#### [EXERCISE]
From the entries below, copy out every line with "arrow" in it.

Dataset entries
⁂

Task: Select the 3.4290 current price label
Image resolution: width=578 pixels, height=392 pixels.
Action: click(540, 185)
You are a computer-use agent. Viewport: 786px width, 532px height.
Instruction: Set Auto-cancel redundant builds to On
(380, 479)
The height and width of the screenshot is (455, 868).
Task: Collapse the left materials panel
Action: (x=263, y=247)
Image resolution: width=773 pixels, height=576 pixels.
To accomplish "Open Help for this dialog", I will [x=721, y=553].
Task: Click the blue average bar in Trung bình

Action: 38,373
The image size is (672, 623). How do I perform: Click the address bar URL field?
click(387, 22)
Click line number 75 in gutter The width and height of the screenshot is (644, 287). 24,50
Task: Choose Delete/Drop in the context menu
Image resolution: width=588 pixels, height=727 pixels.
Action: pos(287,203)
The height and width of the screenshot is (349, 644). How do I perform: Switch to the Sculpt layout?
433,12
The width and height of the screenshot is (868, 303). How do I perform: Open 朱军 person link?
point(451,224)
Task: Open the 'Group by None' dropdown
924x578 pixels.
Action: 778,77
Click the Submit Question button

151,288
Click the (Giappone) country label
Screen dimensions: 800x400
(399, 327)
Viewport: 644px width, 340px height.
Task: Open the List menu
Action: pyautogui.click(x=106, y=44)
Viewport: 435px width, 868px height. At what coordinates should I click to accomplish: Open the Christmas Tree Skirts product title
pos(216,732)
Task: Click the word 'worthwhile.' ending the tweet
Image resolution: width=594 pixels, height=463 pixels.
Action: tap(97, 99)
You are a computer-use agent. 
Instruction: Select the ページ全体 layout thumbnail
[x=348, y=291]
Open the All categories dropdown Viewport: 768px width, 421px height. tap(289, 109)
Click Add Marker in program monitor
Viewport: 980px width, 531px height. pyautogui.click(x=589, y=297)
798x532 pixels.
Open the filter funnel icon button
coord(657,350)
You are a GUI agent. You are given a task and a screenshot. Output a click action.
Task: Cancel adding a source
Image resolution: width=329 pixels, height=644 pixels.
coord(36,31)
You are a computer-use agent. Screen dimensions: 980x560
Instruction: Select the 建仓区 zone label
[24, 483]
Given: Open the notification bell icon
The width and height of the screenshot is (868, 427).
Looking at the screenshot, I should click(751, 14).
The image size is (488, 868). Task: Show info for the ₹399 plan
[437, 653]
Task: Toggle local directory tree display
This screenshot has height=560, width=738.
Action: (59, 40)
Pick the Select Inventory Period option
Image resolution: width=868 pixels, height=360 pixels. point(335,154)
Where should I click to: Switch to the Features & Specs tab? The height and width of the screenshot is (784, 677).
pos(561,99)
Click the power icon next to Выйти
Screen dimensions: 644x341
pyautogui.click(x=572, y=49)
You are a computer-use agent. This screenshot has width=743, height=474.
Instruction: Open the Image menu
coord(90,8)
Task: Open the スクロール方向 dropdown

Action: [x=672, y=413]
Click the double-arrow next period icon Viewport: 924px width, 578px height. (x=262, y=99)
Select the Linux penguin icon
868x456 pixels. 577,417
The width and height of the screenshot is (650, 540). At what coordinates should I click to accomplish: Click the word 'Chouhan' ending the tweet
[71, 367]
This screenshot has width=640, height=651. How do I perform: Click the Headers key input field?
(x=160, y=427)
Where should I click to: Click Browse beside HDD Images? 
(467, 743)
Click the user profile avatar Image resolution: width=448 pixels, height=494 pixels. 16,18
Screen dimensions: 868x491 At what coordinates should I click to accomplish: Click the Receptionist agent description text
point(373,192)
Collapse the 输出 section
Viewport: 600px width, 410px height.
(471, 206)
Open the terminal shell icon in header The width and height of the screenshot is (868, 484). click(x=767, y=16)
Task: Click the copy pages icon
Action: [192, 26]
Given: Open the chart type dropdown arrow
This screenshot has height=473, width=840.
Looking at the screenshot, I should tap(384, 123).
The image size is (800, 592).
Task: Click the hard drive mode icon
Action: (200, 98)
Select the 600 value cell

⁂

#### [SOLUTION]
Click the double-arrow next period icon Viewport: 924px width, 578px height. (x=262, y=99)
Given: Open the chart type dropdown arrow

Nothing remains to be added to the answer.